Omer beriziky: C’est bien cela. C’est ainsi que cette transition a été gouvernée. Il y a là une forme de dictature qui ne dit pas son nom. C’est très regrettable parce que ce n’est pas fait pour apaiser l’opinion surtout pendant une période comme celle-ci. Il se trouve que Monsieur Camille Vital s’est rangé du côté de Robinson Jean-Louis, candidat à la présidentielle… Le président de transition soutient l’autre candidat, au vu et au su de tout le monde. Il y a un véritable dysfonctionnement qui affaiblit la gouvernance à Madagascar. Ce n’est pas seulement à moi que le policier a refusé d’obéir. Son propre ministre de tutelle, le ministre de l’intérieur, qui n’était pas au courant n’a également pas eu gain de cause. Voilà donc ce qui s’est passé.
Hommes d’Afrique: Si vous avez aujourd’hui un message à adresser aux Malgaches, quel serait-il?
Omer beriziky: Je voudrais d’abord dire ceci. Ces deux années de transition durant lesquelles j’ai dirigé le gouvernement dans le cadre de la feuille de route n’ont pas été des années faciles, n’ont pas été des années de repos.

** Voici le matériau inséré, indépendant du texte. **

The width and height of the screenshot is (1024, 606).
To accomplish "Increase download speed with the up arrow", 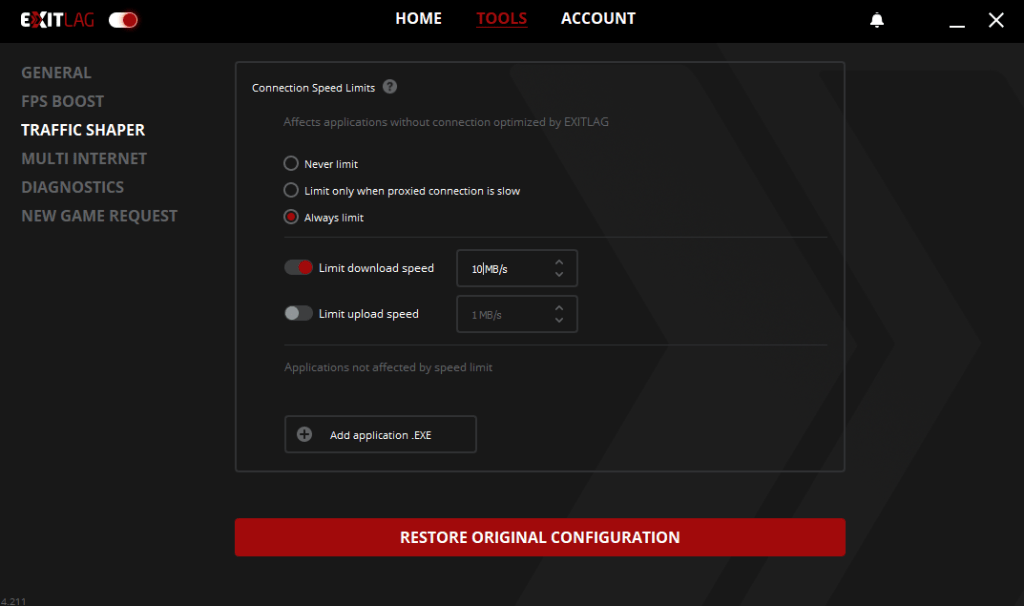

Il fallait un renoncement de soi. Parfois il fallait accepter l’inacceptable, avaler des couleuvres, comme dit le dicton. C’était deux années de sacrifice, d’abnégation mais également deux années qui m’ont permis de servir mon pays. Avec le peu de moyens que j’avais, avec la volonté d’arriver jusqu’au terme de la mission qui m’avait été confiée. Aujourd’hui, nous sommes presqu’au terme de cette mission. J’attends avec impatience de passer la main à mon successeur. Je voudrais que mon pays décolle au plus vite, le take-off dont parlent les économistes. Je voudrais que Madagascar progresse rapidement dans la légalité et la légitimité retrouvée. Au peuple malgache je voudrais dire ceci. Chacun peut avoir son opinion mais celle de la majorité doit toujours prévaloir. Nous devrons accepter le résultat des urnes. Nous devrons accepter le choix des électeurs. Et puis nous atteler demain, ensemble, à travailler pour le bien général du pays. Voilà le message que je voudrais adresser à la population malgache. A cette étape de notre histoire. Mais je voudrais aussi dire ceci, les élections ne sont pas une fin en soi. Apres les élections il y a autre chose qui est encore plus importante, c’est le développement du pays.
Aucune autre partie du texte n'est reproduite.